Problem requirements
Retype the records below word for word and omit any image.

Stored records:
━━━━━━━━━━━━━━━━━━━━━━━━━━━━━━

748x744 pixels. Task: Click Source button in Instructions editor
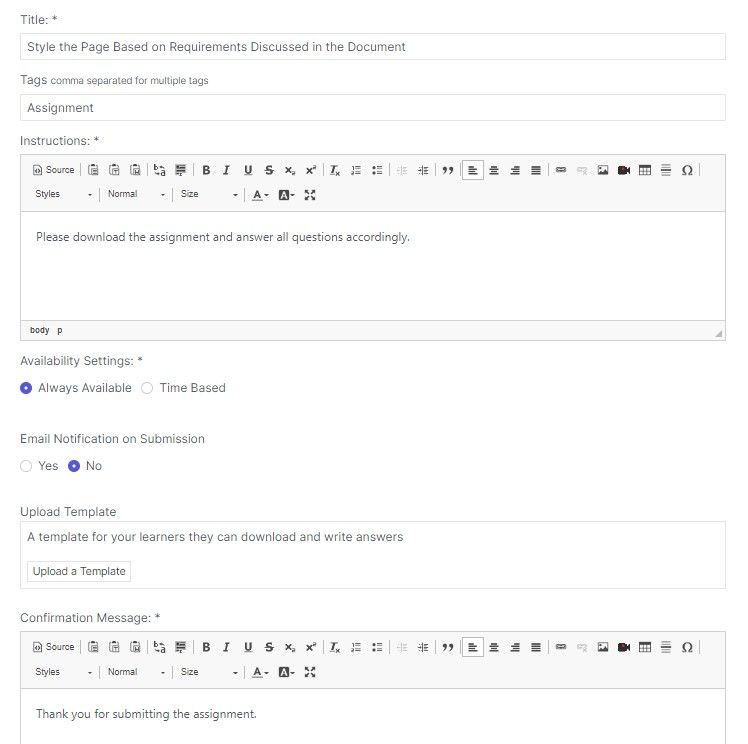[54, 170]
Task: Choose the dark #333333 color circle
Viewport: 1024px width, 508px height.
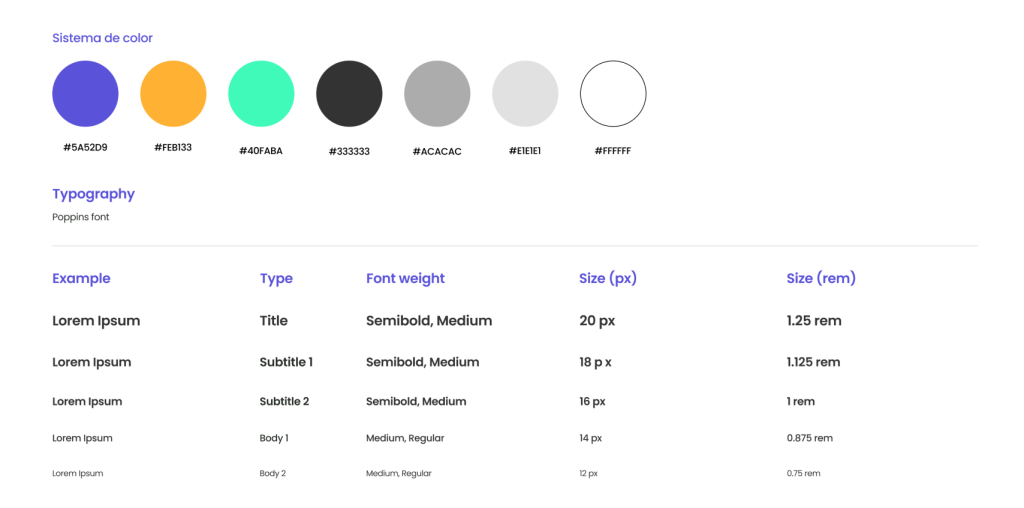Action: pyautogui.click(x=349, y=93)
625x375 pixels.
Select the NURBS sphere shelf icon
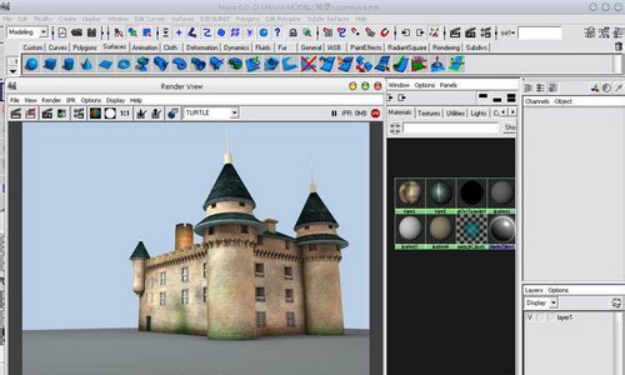click(31, 64)

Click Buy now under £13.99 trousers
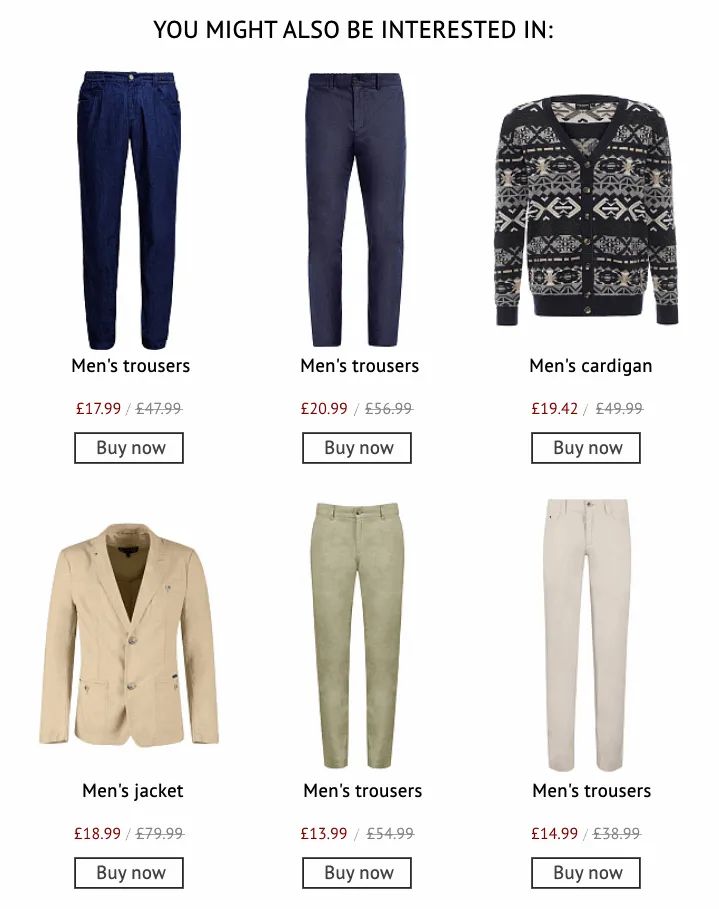[x=357, y=872]
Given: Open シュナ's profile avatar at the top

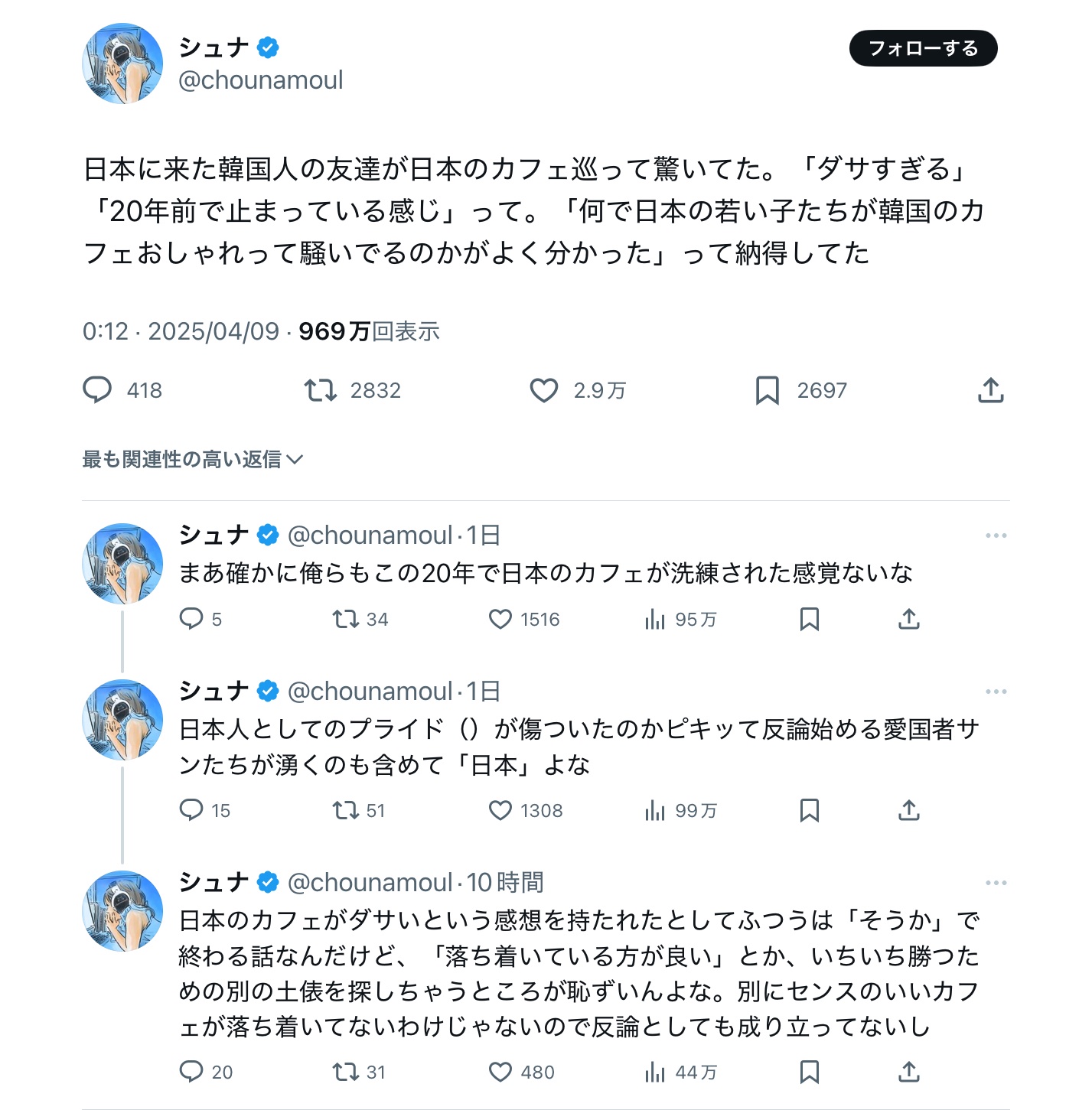Looking at the screenshot, I should point(122,63).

━━━━━━━━━━━━━━━━━━━━━━━━━━━━━━

Task response
748x744 pixels. Task: Click Source button in Instructions editor
[54, 170]
Task: Choose the dark #333333 color circle
Viewport: 1024px width, 508px height.
Action: pyautogui.click(x=349, y=93)
625x375 pixels.
Select the NURBS sphere shelf icon
click(31, 64)

Click Buy now under £13.99 trousers
[x=357, y=872]
Given: Open シュナ's profile avatar at the top

Looking at the screenshot, I should point(122,63).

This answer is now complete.